▸ DIRECTIONS
A single number is the answer here: how many lines of the entries contain "semanal"?

Top of ENTRIES SUPPLIED

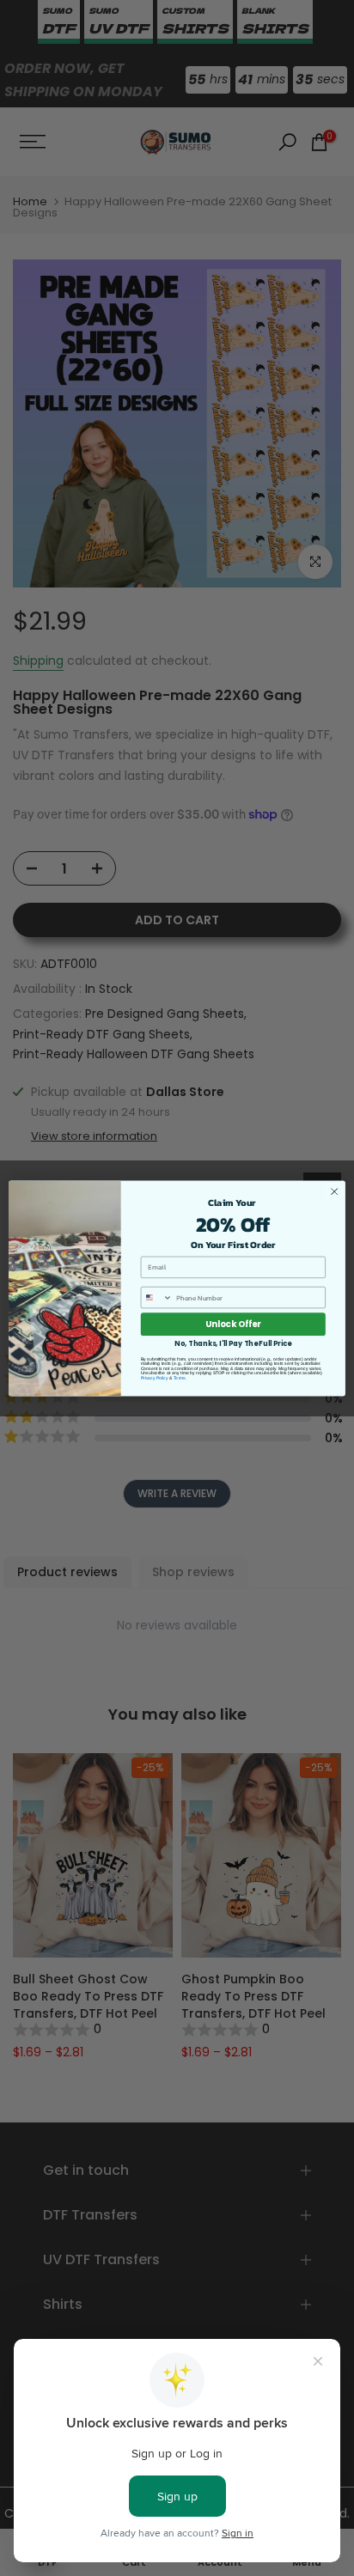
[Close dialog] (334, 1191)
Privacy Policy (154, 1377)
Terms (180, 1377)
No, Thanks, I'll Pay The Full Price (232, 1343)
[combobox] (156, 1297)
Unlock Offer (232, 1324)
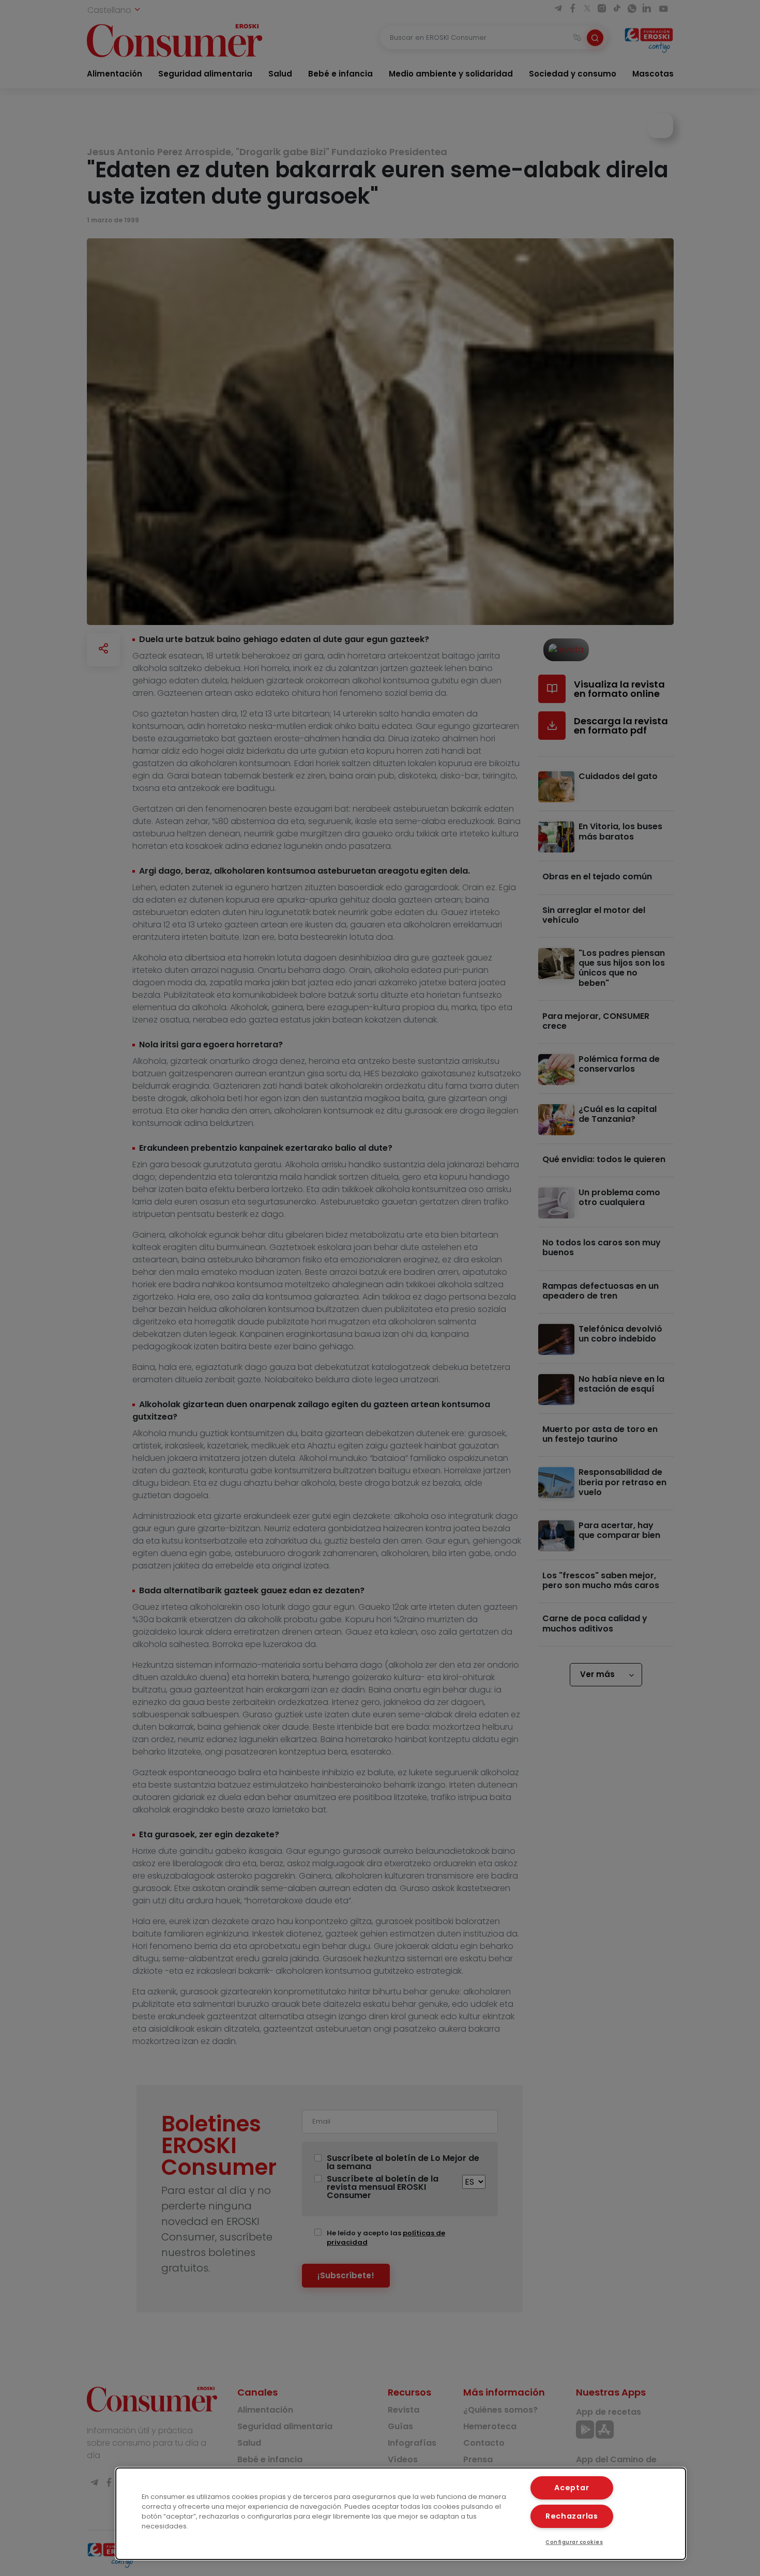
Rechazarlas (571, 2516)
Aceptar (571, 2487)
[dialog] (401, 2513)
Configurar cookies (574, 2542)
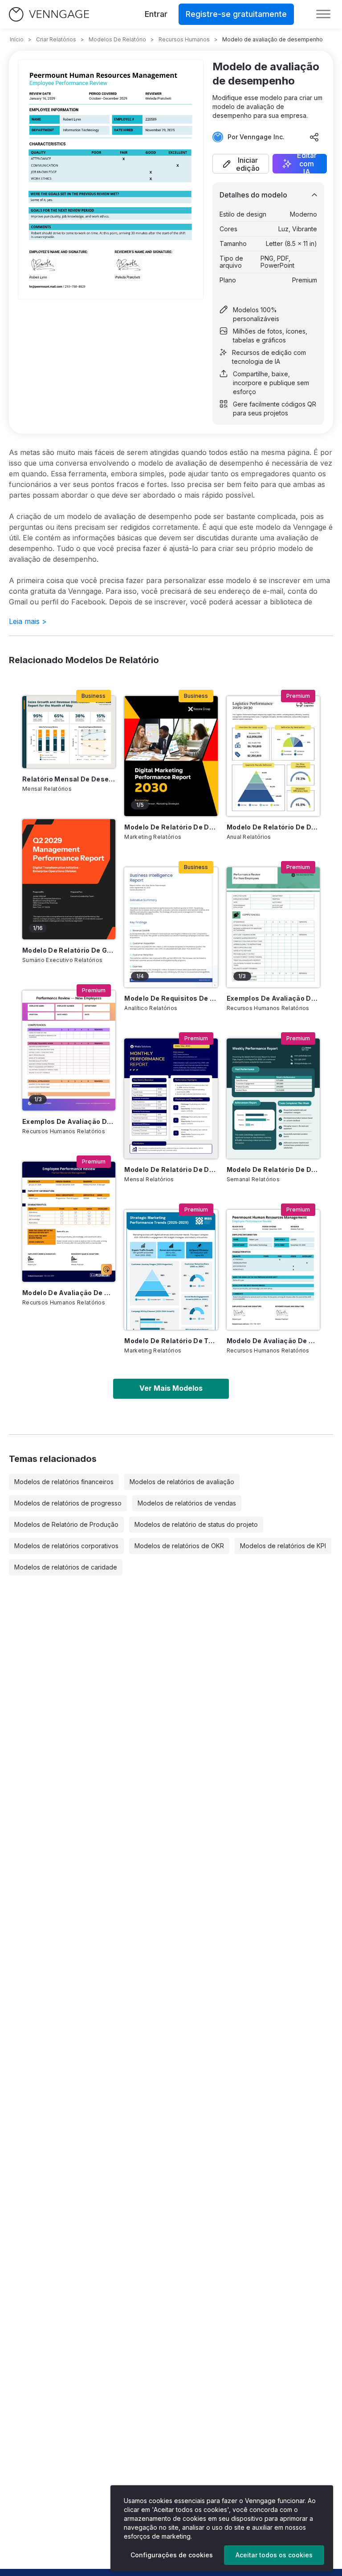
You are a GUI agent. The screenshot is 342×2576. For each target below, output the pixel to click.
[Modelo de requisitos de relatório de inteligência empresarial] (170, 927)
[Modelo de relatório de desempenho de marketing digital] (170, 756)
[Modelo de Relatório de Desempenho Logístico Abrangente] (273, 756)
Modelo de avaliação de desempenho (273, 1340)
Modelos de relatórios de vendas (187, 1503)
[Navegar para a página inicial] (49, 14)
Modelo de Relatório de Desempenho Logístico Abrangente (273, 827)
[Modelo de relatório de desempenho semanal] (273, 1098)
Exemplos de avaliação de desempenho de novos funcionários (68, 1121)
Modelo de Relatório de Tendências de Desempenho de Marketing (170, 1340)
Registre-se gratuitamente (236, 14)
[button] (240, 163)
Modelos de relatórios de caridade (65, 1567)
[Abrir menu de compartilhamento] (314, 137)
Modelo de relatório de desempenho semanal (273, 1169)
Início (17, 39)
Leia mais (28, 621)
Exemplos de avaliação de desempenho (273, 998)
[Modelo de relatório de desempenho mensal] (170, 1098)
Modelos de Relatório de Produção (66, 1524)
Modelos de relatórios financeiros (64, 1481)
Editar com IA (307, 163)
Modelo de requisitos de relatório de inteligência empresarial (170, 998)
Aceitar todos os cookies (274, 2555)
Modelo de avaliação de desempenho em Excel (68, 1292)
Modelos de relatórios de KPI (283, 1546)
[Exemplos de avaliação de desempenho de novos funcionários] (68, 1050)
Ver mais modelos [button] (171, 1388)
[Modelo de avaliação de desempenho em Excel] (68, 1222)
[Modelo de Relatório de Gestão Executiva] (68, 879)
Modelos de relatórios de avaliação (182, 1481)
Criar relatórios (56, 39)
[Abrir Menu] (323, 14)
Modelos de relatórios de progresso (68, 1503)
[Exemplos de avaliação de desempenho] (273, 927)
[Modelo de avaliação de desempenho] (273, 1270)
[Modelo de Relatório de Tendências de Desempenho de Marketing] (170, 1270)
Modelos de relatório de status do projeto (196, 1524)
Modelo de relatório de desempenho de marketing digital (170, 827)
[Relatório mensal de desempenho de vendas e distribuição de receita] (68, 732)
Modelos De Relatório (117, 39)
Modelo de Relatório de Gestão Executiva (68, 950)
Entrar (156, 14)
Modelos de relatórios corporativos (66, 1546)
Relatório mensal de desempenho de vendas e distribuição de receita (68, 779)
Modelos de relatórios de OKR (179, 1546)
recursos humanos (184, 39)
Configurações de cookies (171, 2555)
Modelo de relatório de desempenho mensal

Bottom of ENTRIES SUPPLIED

▸ RESULT OF THIS TASK
2